Nutrition and the aging retina: A comprehensive review of the relationship between nutrients and their role in age-related macular degeneration and retina disease prevention.
Adv Food Nutr Res. 2020 ;93:293-332. Epub 2020 May 4. PMID: 32711865
Age-related macular degeneration (AMD) is the leading cause of severe vision loss in developed countries and is highly common among aging individuals. Considering the rate at which the global population is aging, the increasing prevalence of AMD and age-related eye disease is cause for concern.
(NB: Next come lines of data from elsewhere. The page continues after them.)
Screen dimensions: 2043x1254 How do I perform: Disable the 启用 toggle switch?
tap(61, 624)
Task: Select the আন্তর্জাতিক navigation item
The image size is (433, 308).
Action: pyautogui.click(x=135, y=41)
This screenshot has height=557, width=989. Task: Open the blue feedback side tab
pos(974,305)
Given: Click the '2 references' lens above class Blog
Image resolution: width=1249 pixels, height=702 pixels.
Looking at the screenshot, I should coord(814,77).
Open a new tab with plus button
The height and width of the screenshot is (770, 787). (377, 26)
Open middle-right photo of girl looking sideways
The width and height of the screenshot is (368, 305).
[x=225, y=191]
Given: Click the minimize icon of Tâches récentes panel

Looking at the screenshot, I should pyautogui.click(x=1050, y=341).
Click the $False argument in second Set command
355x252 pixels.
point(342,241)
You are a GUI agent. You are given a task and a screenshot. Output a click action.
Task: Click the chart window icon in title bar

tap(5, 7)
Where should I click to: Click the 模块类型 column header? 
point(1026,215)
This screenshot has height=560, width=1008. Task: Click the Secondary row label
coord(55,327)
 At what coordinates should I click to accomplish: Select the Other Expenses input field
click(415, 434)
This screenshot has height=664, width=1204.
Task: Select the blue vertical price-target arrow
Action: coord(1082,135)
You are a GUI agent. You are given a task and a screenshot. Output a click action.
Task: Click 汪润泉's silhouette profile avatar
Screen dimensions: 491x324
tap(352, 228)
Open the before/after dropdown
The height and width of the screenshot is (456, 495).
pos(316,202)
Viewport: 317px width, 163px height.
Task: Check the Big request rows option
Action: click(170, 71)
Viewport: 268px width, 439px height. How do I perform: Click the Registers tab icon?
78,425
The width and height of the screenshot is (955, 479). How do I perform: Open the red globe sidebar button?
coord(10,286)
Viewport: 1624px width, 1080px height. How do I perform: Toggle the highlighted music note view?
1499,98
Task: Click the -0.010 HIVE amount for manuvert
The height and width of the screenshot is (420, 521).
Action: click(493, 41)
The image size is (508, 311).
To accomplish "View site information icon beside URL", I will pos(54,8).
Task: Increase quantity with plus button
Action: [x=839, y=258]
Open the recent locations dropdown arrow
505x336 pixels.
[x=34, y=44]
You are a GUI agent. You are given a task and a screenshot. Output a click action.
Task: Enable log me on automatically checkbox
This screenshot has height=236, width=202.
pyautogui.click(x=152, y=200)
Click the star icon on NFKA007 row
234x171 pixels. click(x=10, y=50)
AMD is associated with the degeneration of the macula, the most central region of the retina, leading to a loss of central vision. A wide array of research has focused on the ability of lipid soluble nutrients to prevent and mitigate the harmful effects of AMD. These nutrients in question tend to be highly saturated within retinal tissues including the carotenoids lutein and zeaxanthin and the polyunsaturated fatty acid docosahexaenoic acid (DHA). Additionally, the unique presence of very long chain polyunsaturated fatty acids (VLCPUFAs, C24-C36) in the retina may be essential to prevent retinal degeneration as demonstrated by abnormal retinal functioning in the absence of these novel fatty acids. Existing literature has suggested that lutein, zeaxanthin and DHA consumption tend to enhance the health of the retina, protecting against the development of AMD. However, little improvement to the previously deteriorated retina is demonstrated and more research is required to understand the role of these nutrients in the retina and for the prevention of AMD. Considering the global impact of AMD and age-related eye disease, utilizing nutrients to prevent the formation of these debilitating diseases is a highly affordable and promising strategy.